Texto de leitura ▸
★ ★ ★ ★ ★ ★ ★

Entrevista

“Preservação de valores culturais deve iniciar na família”

O resgate dos valores morais e cívicos, bem como a preservação da cultura são processos que devem iniciar no seio da família, por ser o núcleo de qualquer sociedade, defendeu o director do Gabinete Provincial do Uíge da Cultura, Turismo, Juventude e Desportos, Gomes Lino Costa, na entrevista que a seguir se publica.

24/03/2024  Última atualização 10H30
Lino Costa, director provincial do Uíge da Cultura © Fotografia por: DR
Como encara a questão do resgate dos valores morais e a preservação da cultura na província do Uíge?

É com muita seriedade e preocupação, pois não há um povo sem identidade cultural. A cultura é uma bandeira, é uma origem, é uma identidade inalienável que todos devem carregar. O resgate dos valores morais e culturais é tarefa de toda a sociedade, mas devendo, em primeira instância, partir do seio das famílias, além do papel que outros actores sociais devem igualmente exercer, como são os casos das autoridades tradicionais, professores e líderes religiosos.

Estão a ocorrer muitos fenómenos contrários aos valores culturais endógenos?

Nos dias de hoje, estão a ocorrer muitos fenómenos sociais que representam desvios comportamentais e que trazem práticas nocivas no seio das famílias. Estou a falar, por exemplo, do abuso sexual contra menores, o incesto e outros fenómenos que estão a ser encarados com muita preocupação e como um problema social.

As novas tecnologias e o uso das redes sociais têm alguma influência nisso?

O desvio comportamental está, também, associado ao mau uso das redes sociais, porque a influência digital leva o indivíduo a optar por um comportamento que pode ser bom ou mau. Daí o nosso apelo aos progenitores, para não darem liberdade total aos filhos no uso das redes sociais. É fundamental que haja limites.

A nível do sector que dirige, o que está a ser feito para se evitarem os desvios comportamentais?

Estratégias existem e se consubstanciam, fundamentalmente, na realização de acções de sensibilização dirigidas à juventude. As famílias, as autoridades tradicionais e religiosas, como digo sempre, têm um papel preponderante neste processo. O Gabinete Provincial da Cultura, Turismo, Juventude e Desportos, com os seus parceiros, com destaque para o Conselho Provincial da Juventude, realiza algumas acções neste domínio. Por exemplo, um dos elementos principais é olharmos para o actual estado da juventude, em termos de comportamentos desviantes. Queremos, com isto, congregar jovens de vários estratos sociais, de modo a alertá-los sobre as consequências nefastas da má conduta.

★ ★ ★ ★ ★ ★ ★

Extrato de dados ▸
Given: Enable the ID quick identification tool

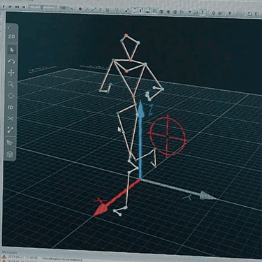Looking at the screenshot, I should point(10,108).
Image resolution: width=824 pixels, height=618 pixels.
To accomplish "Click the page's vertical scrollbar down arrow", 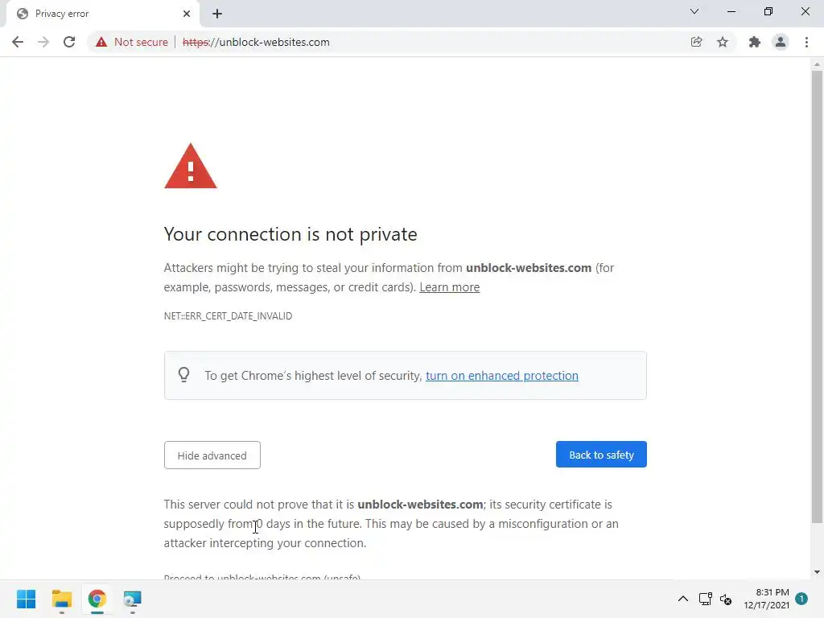I will coord(817,572).
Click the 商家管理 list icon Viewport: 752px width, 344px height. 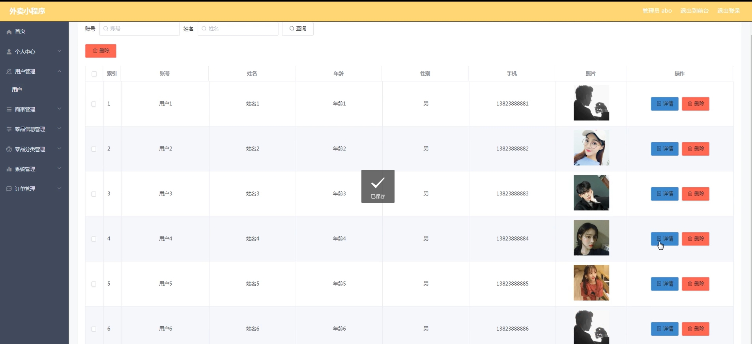[9, 110]
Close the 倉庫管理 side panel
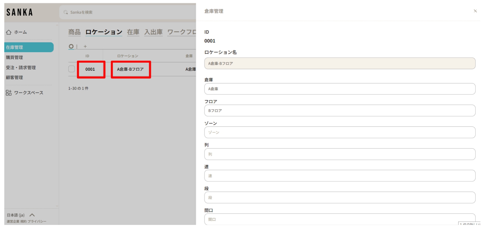This screenshot has width=485, height=230. (475, 11)
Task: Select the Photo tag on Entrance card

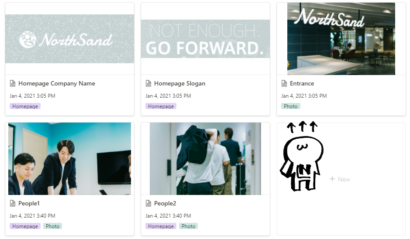Action: pos(290,106)
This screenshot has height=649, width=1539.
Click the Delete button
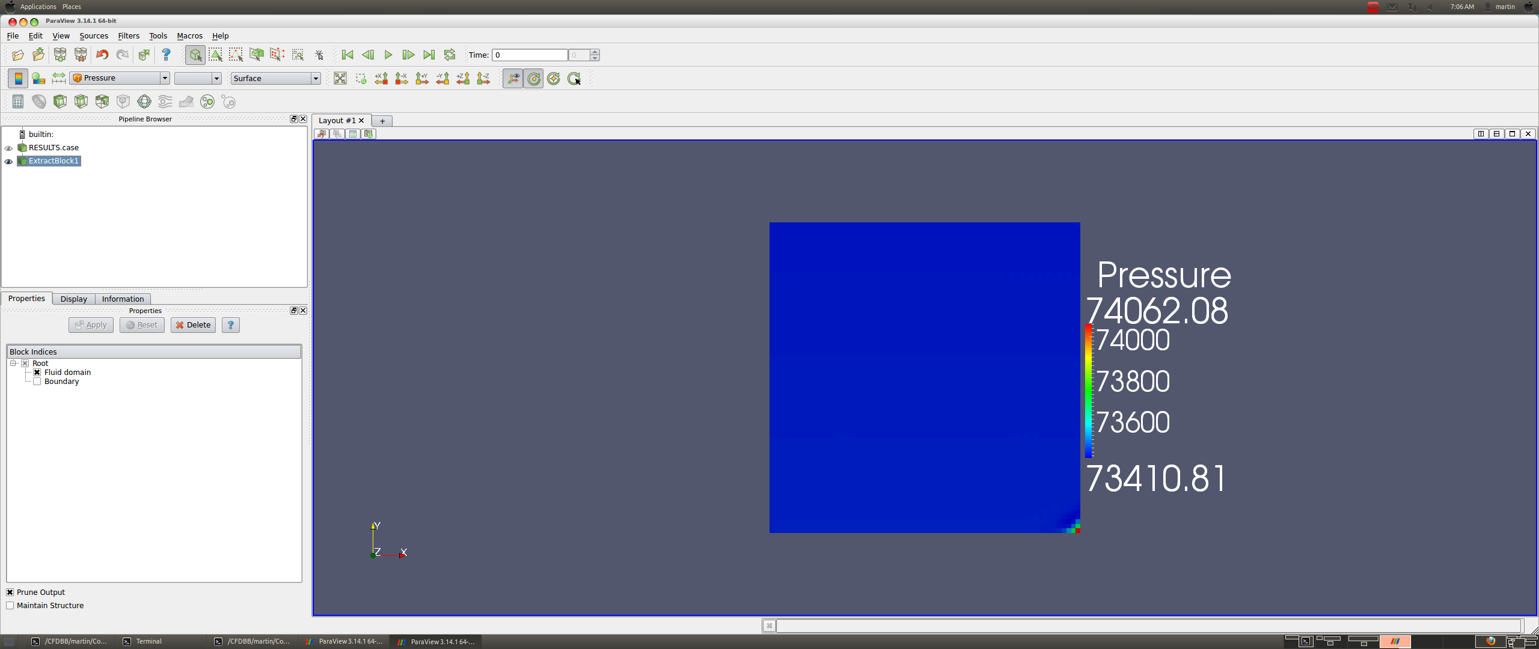(x=193, y=325)
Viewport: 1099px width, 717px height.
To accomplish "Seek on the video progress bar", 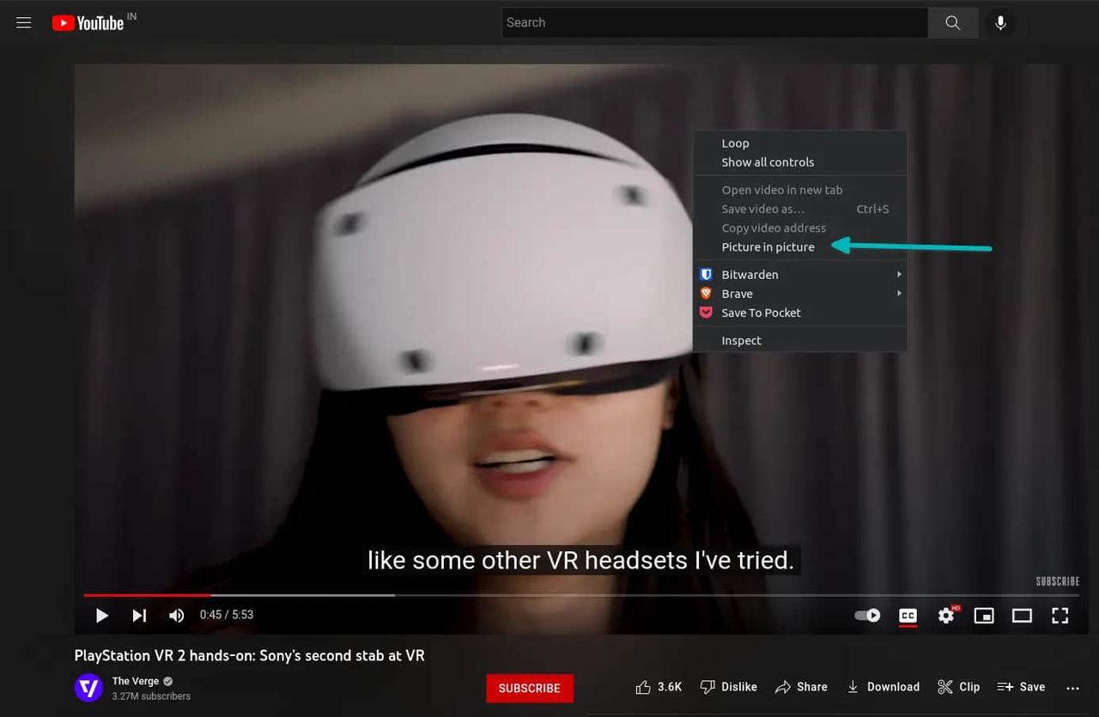I will coord(515,595).
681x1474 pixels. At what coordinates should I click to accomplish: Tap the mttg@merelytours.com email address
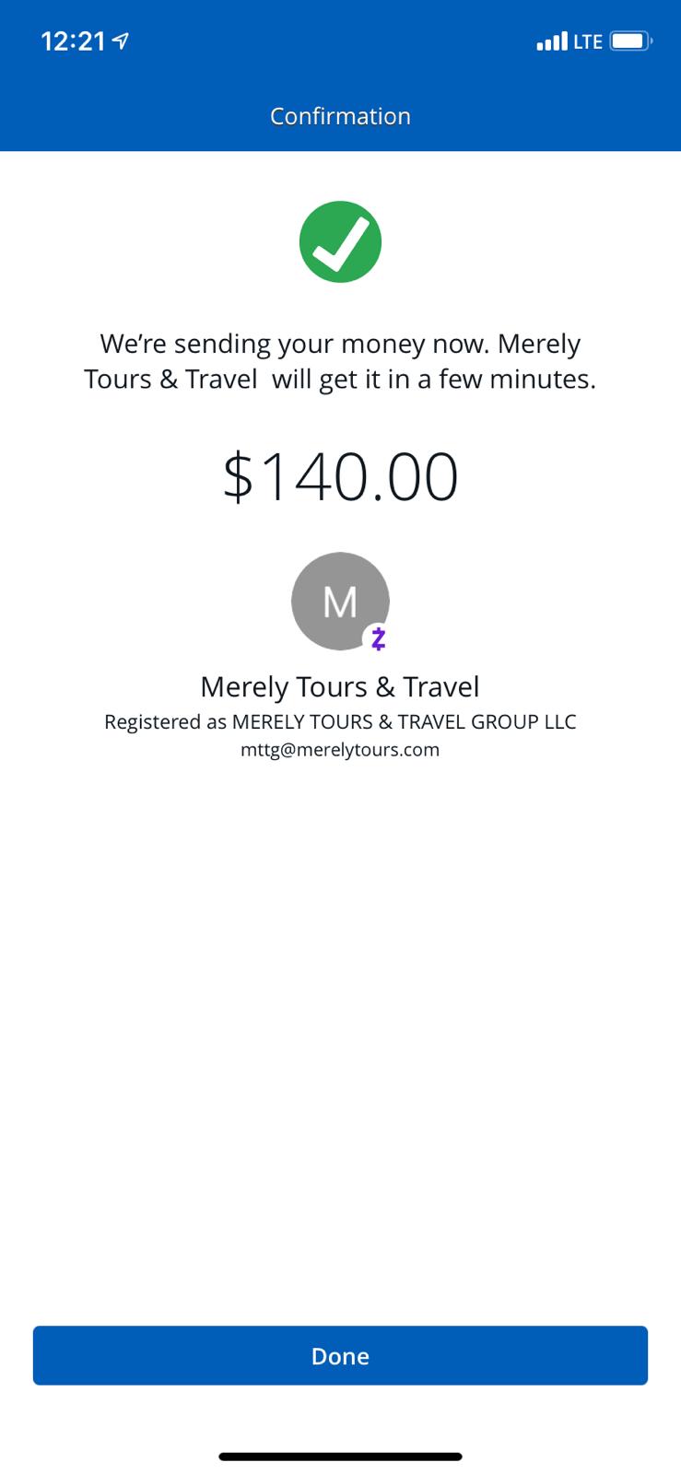340,749
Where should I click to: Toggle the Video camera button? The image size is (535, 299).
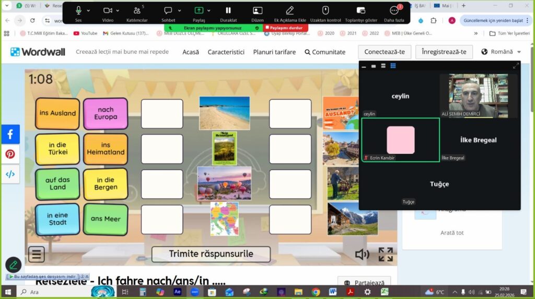point(108,10)
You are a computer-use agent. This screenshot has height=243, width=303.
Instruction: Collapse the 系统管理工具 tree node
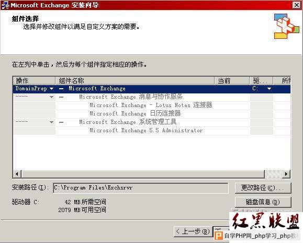coord(61,122)
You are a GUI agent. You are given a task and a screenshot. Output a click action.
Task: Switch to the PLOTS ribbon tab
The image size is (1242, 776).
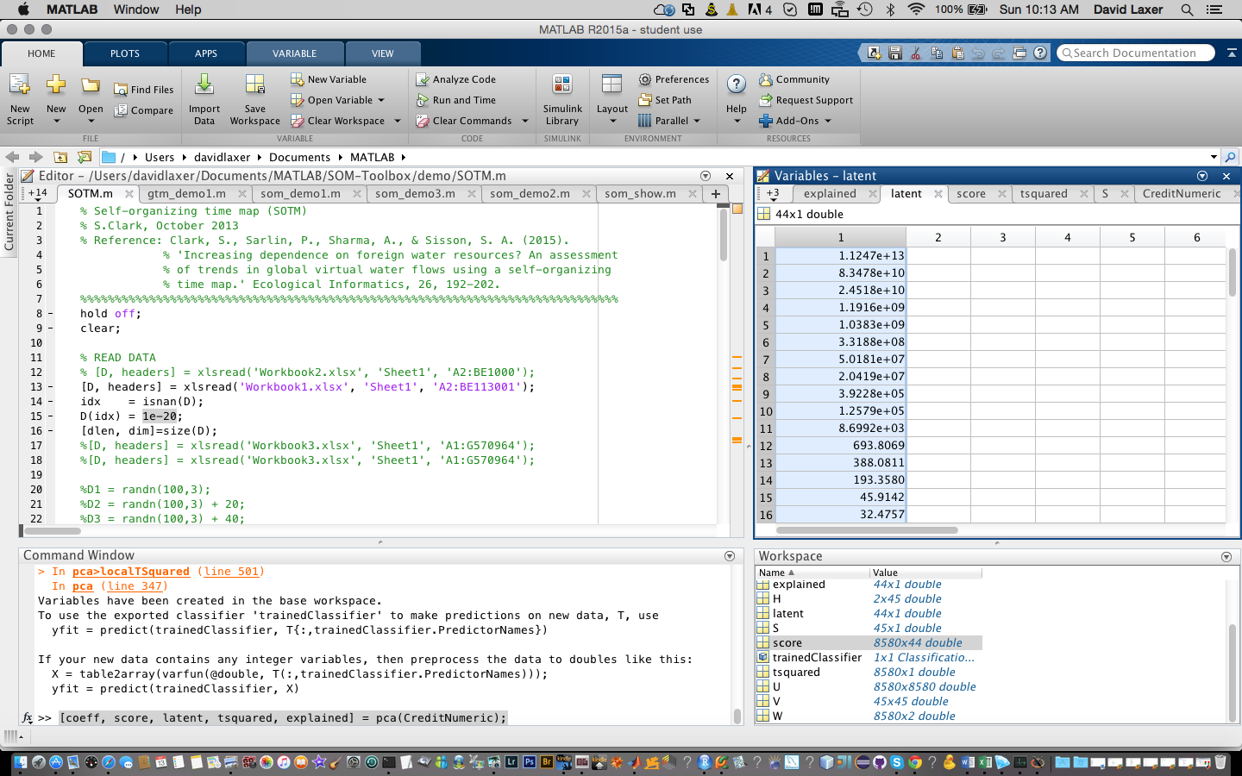(125, 53)
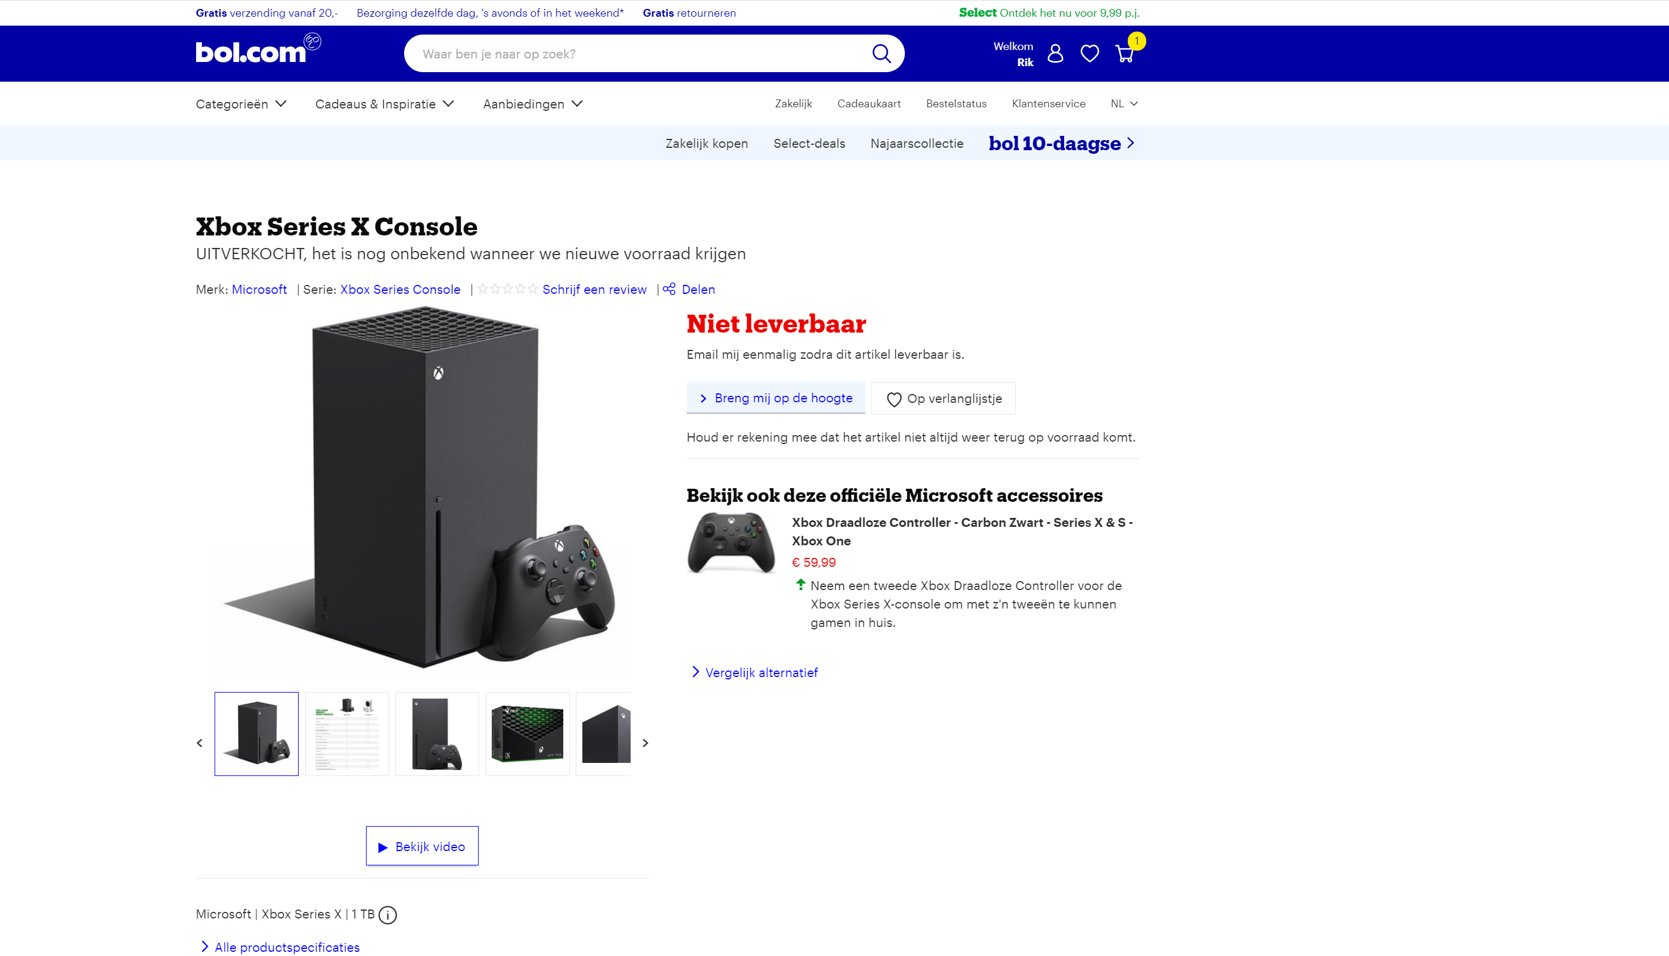Image resolution: width=1669 pixels, height=956 pixels.
Task: Open the wishlist heart icon in header
Action: point(1090,53)
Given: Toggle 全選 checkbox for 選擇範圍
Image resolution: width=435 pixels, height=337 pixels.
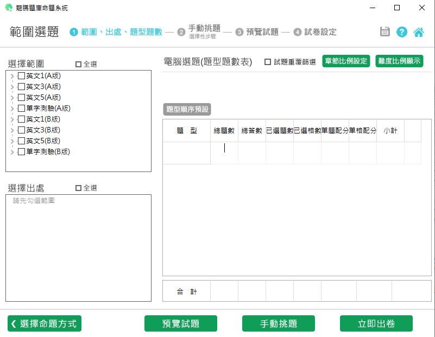Looking at the screenshot, I should pyautogui.click(x=79, y=64).
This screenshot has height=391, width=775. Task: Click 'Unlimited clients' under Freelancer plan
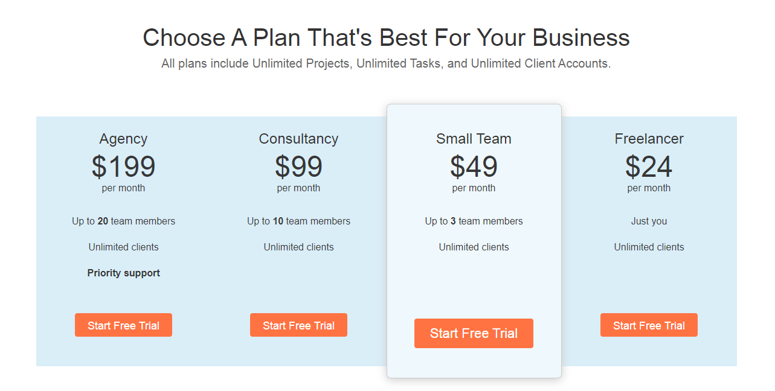tap(649, 247)
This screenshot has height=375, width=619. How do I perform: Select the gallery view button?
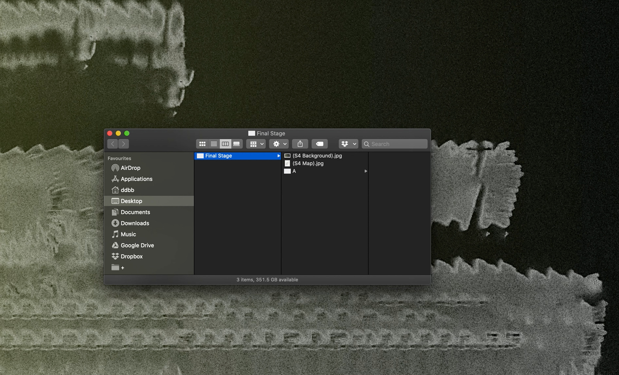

★ ★ ★ ★ ★ ★ ★

Tarefas ▸
A. Na entrevista sobre a preservação dos valores culturais no Uíge, qual parceiro do Gabinete Provincial recebe destaque?
B. Dê continuidade à entrevista sobre a preservação dos valores culturais no Uíge, começando logo após a última frase apresentada.

Respostas por tarefa ▸
A. O Conselho Provincial da Juventude.

B.
Como está a província do Uíge quanto ao uso das línguas nacionais?

O Uíge está bem neste quesito. Os habitantes falam e conservam as suas línguas locais. Neste momento, embora não seja de uma forma abrangente, já temos algumas localidades da província onde os professores ensinam na língua Kikongo. Isto indica que estamos a preservar a nossa língua local. Vamos continuar a criar soluções para a eficácia deste processo, apesar da influência das novas tecnologias de informação, que estão a retirar um pouco o papel das autoridades tradicionais na transmissão de hábitos e costumes nas nossas comunidades.

Que factores influenciam o processo de conservação da cultura no Uíge?

São vários os elementos que podemos citar. Vamos destacar o alembamento, que tem sido uma das obras-primas em várias famílias da etnia Kikongo. Por exemplo, quem pretender uma mulher nos municípios de Quimbele, Maquela do Zombo, Milunga e Damba, só para citar alguns, o alembamento é um elemento característico e obrigatório para uma união familiar. Destacamos estes municípios, onde se pode constatar a conservação dos hábitos e costumes adquiridos a partir dos ancestrais.

Ainda assim, há muitos jovens que formam os seus lares sem observar este dever tradicional…

Isso tem muito a ver com a globalização. Se olharmos para as populações que vivem em zonas urbanas, e fazendo uma análise comparativa com as comunidades, que vivem mais afastadas das cidades, vemos que encaram este elemento cultural, o alembamento, de forma diferente. Quem está na cidade acha pejorativo trazer a realidade dos nossos antepassados, que é o alembamento, mas para as pessoas que vivem nas comunidades rurais, isso faz parte dos usos e costumes e o seu cumprimento é obrigatório.

Qual é a realidade do teatro na província?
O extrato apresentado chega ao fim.